Depending on how canon you view the novels, this quote from Star Trek: Worlds in Collision by Judith and Garfield Reeves-Stevens shows that it's for energy saving reasons.
"I know, I know," McCoy complained. "Pad-to-pad transfers use only ten percent of the energy a single-pad beam requires."
In the scene where Kirk goes to see Decker in Engineering, Decker and the engineers are working on the transporter systems.
Decker: I knew it. The transporter sensor was not activated.
[Other background chatter]
Decker: Faulty module.
Scotty: Cleary, put a new backup sensor into the unit.
There's been plenty of time for troubleshooting at this point, since Kirk and Scotty took a fairly leisurely shuttle ride on over, and Kirk's been wandering around the ship a bit before he goes to Engineering.
Because the Enterprise's transporters are on, even though they're malfunctioning, a pad-to-pad transport from Starfleet to the Enterprise is initiated. So the answer to the first part of your question is that they weren't testing the transporters on the new crew; the transporter was not properly disabled at the time. The circuits blew just before the transport of the new crew began, with disastrous results.
I've never been especially happy with the transporter malfunction part of TMP because it raises exactly these questions and more. Starfleet knew that the Enterprise was having transporter trouble. If the Enterprise crew thought the transporter was fixed and put it back into service before discovering that it wasn't, then the safeguards in place are extremely shoddy for something that's supposed to be incredibly safe. If it wasn't fixed but still in service for some reason anyway, then both the automatic safeguards and the engineering procedures are horrendously flawed.
The answer to the second part of your question is probably cynically that they could initiate a pad-to-site transport for Kirk, but Starfleet didn't think about it because the writers wanted to spend fifteen minutes showing the audience how awesome the refitted Enterprise looked.

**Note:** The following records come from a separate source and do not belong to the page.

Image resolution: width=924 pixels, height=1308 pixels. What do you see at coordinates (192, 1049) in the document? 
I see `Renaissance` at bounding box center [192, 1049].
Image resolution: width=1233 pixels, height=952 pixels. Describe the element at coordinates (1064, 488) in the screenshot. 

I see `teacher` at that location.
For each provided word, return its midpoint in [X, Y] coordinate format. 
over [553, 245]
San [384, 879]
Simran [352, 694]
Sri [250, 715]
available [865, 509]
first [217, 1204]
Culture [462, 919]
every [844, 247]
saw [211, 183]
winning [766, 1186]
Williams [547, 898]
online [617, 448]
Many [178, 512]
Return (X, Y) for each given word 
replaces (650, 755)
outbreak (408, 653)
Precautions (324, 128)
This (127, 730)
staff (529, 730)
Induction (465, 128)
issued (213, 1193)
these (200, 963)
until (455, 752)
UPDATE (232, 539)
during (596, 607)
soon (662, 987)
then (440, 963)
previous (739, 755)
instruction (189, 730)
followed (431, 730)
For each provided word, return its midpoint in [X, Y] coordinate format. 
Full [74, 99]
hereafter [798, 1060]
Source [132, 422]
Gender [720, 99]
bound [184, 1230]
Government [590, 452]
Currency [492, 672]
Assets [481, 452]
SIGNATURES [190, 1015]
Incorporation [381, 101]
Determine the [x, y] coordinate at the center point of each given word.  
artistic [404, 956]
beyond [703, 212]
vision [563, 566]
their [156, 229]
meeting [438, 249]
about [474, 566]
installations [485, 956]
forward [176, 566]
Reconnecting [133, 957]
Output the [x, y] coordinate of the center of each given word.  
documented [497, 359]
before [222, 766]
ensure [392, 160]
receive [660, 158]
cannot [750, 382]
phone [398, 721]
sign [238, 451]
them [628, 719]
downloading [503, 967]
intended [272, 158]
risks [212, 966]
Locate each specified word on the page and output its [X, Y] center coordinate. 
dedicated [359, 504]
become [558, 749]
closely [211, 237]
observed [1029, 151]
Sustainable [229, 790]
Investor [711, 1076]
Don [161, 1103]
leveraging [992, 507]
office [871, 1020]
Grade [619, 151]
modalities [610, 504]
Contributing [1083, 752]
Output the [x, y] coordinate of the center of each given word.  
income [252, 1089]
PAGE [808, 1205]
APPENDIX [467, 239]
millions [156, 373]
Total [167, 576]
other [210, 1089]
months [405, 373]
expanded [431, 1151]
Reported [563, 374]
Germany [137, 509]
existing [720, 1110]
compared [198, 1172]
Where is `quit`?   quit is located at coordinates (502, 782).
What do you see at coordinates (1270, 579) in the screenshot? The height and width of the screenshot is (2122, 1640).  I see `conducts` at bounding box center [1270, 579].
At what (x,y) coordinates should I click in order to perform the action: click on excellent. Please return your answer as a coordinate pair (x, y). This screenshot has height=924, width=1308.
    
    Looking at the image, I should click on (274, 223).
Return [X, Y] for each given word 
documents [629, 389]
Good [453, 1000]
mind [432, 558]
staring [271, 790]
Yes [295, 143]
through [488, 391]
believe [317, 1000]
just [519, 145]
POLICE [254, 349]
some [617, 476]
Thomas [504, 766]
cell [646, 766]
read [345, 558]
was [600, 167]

Storywise, the purpose of the accident was to underscore how unprepared the ship was to tackle V'ger, and also to dispose of Sonak in preparation for Spock's arrival — Leonard Nimoy wasn't originally going to be in the movie, hence Sonak. Still, it's a gruesome and cruel way of handling a pair of characters, particularly since V'ger is scary enough by itself, and everything else going on on the Enterprise already shows how unprepared they are. That Dr. McCoy's fear of the transporter is played for laughs just a few minutes later makes the ship's crew, and the movie, seem needlessly callous.